Una gestión de obligado cumplimento, para todo aquél que
vive en Madrid, es ir en metro. En él suelo observar cómo las personas se
abandonan. La gente que muestra lo mejor de sí misma en el exterior no
encuentra motivos para ocultar su decadencia bajo tierra. En el metro puedes encontrarte a la señora que lo da
todo por colarse en la caja del supermercado, desplomada en un asiento de plástico
meado, bajo esa luz de garaje que hace a todas las personas iguales, que desvela el maquillaje grano a grano
revelándolo superfluo e inútil. Quizá para
esa señora maquillarse sea vital para poder dar una imagen que al menos la
conforme, pero en el metro sólo cabe la resignación.

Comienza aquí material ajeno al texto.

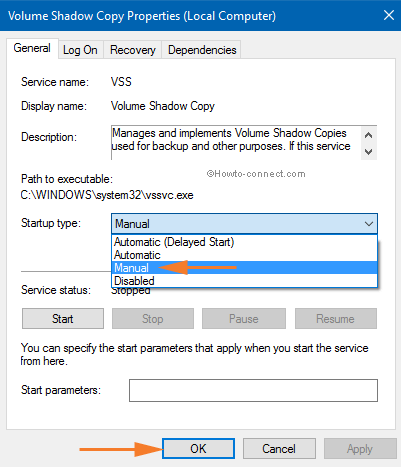The image size is (401, 467).
Task: Open the Dependencies tab
Action: 202,50
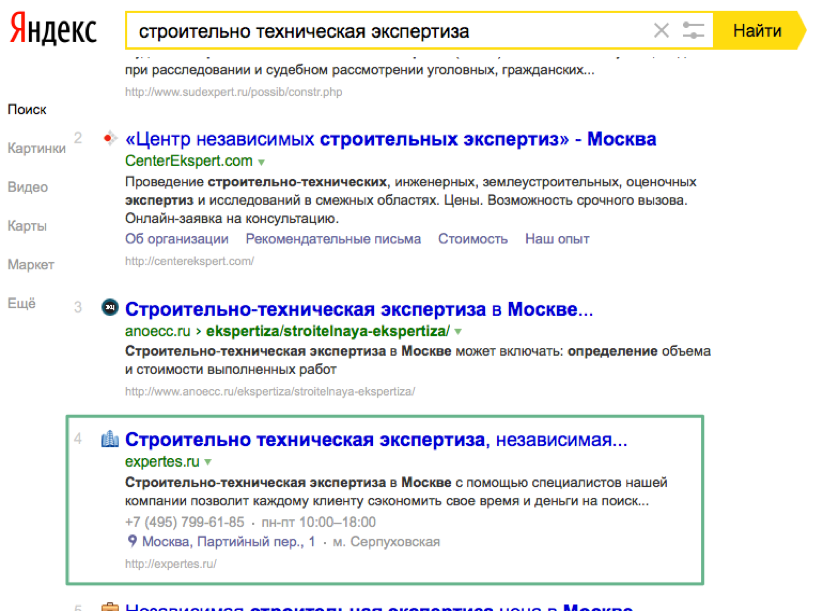The image size is (823, 612).
Task: Expand the Ещё menu item
Action: click(x=21, y=303)
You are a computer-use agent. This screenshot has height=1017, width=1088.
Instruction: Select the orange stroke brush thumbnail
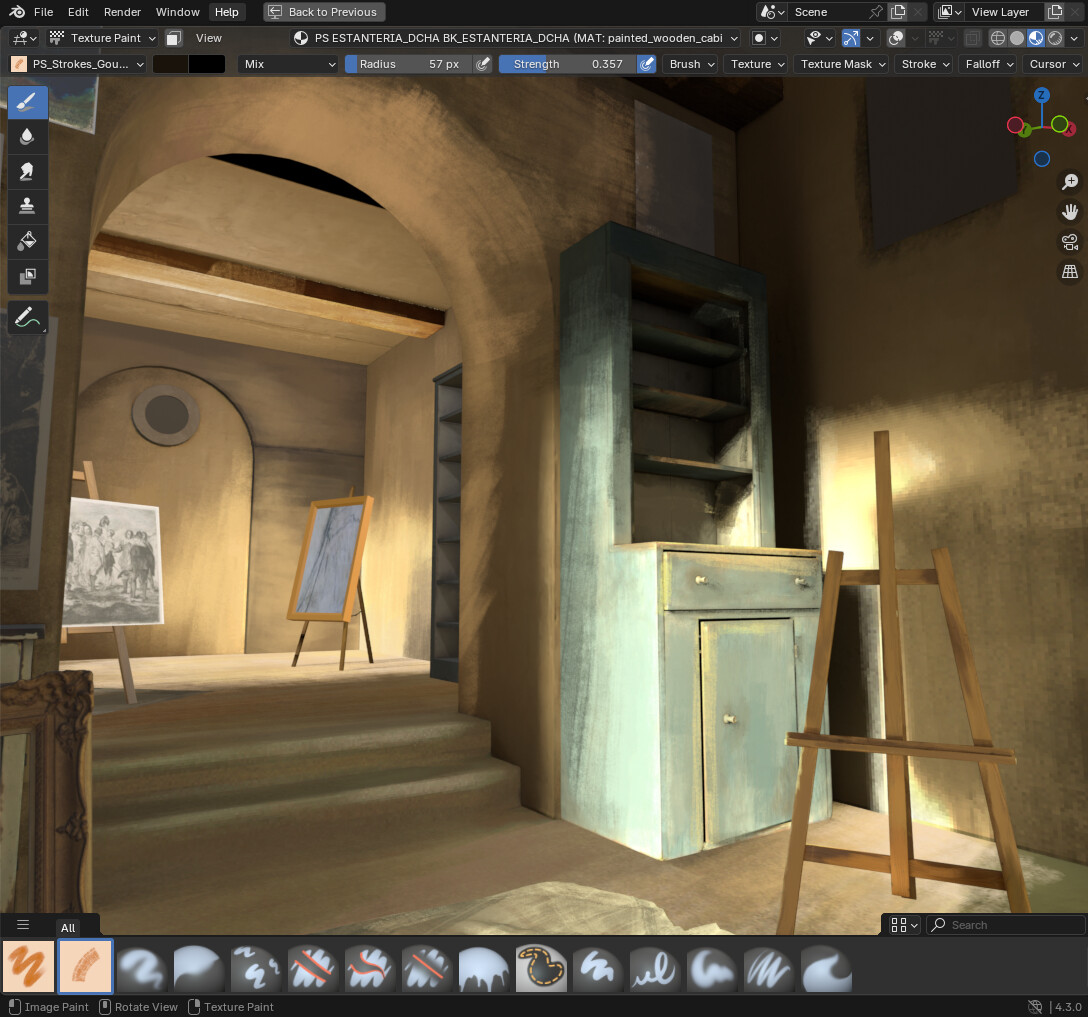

Quizá por eso la mirada
muerta, sin ninguna intención aparente. La piel de su cara debido a su edad se
descuelga sin ninguna expresión que la sostenga, conformando una boca triste
inmotivada.
Creo que existe el consenso implícito de no hablar de lo que ha ocurrido en el metro afuera. La gente no toma en cuenta que el de enfrente se hurgue la nariz, todos somos el de enfrente. La persona de enfrente parece angustiada, la miras y sabes que tú también lo estás, como si de un espejo de alma se tratase. De dónde viene tanta angustia cuando todo carece de importancia. La apatía es un virus activo que te mantiene como un ser doliente, es un dolor que se integra en tu día a día de tal forma que se hace irrelevante, pero no por ello es inexistente. Cuando uno es demasiado adulto y maduro como para lamentarse, se corre el riesgo de creer que la pena y la frustración, ya no existen, y entonces ya no cabe la más mínima esperanza.